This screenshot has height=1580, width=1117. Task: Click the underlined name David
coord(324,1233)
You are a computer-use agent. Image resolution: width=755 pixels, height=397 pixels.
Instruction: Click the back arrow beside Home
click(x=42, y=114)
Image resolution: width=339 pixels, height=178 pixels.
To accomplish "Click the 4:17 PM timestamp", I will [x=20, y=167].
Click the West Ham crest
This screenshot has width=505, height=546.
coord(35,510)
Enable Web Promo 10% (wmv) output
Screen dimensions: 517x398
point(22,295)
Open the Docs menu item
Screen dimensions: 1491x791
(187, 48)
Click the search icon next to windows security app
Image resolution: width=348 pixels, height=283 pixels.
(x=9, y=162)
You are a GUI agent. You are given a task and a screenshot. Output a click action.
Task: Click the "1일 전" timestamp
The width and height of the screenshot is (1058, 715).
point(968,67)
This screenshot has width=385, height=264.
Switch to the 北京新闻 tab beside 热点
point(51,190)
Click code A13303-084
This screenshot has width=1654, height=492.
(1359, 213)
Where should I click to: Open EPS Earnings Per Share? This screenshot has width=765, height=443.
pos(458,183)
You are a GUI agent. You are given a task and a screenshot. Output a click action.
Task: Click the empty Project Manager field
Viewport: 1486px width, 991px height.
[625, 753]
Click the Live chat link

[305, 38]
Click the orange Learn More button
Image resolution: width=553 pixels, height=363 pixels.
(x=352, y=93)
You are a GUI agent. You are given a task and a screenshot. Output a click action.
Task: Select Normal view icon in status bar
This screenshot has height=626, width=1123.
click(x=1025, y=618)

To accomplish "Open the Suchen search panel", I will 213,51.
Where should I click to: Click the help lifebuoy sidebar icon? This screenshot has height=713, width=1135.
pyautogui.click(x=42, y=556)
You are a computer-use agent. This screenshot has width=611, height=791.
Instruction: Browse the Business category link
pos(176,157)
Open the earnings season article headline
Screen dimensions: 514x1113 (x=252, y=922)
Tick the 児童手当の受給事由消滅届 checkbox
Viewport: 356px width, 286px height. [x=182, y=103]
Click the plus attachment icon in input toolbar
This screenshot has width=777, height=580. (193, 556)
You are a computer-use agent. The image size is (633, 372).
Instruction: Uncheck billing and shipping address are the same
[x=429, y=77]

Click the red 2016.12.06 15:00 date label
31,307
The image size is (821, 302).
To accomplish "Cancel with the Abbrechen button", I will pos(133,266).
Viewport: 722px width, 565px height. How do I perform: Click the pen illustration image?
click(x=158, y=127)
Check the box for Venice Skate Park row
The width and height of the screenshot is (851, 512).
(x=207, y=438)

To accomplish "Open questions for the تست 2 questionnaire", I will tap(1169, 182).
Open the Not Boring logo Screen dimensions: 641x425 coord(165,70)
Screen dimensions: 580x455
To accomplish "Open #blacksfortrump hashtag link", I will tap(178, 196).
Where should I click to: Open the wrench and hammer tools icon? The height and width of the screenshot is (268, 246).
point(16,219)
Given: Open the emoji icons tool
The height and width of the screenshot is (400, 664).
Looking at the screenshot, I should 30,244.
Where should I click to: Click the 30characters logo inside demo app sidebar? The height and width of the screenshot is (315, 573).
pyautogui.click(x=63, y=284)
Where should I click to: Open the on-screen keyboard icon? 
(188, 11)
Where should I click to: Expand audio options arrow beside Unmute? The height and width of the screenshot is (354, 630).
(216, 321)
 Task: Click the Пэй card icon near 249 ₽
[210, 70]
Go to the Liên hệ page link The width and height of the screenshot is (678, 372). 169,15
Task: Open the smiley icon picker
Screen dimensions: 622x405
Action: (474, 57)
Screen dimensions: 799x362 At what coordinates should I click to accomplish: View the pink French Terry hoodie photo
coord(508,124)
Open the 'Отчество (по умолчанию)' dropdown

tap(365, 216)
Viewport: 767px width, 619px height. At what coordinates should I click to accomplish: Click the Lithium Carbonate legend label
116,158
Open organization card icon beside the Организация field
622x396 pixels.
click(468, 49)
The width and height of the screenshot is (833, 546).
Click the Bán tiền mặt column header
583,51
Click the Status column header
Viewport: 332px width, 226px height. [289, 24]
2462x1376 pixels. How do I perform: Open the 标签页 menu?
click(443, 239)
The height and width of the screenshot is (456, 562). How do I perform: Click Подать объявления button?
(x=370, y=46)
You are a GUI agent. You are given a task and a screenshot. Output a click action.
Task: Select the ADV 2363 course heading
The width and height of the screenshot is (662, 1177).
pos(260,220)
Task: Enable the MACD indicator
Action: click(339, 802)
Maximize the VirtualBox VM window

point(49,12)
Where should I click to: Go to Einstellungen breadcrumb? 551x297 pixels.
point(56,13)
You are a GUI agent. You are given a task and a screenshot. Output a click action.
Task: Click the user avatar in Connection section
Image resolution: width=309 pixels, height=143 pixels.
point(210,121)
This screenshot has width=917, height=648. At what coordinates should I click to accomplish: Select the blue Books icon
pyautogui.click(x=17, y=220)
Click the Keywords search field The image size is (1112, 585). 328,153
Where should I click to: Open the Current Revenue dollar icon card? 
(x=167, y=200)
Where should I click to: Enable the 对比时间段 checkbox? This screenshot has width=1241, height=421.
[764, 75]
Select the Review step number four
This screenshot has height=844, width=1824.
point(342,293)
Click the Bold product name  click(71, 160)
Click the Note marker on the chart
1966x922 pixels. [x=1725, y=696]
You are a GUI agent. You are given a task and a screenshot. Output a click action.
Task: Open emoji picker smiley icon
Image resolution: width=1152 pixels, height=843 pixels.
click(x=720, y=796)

▶ [Exercise description]:
Scan the data above and copy each line containing the word "search".

▶ [Exercise result]:
Click the search icon next to windows security app
To accomplish "Open the Suchen search panel", I will 213,51.
Click the Keywords search field The image size is (1112, 585). 328,153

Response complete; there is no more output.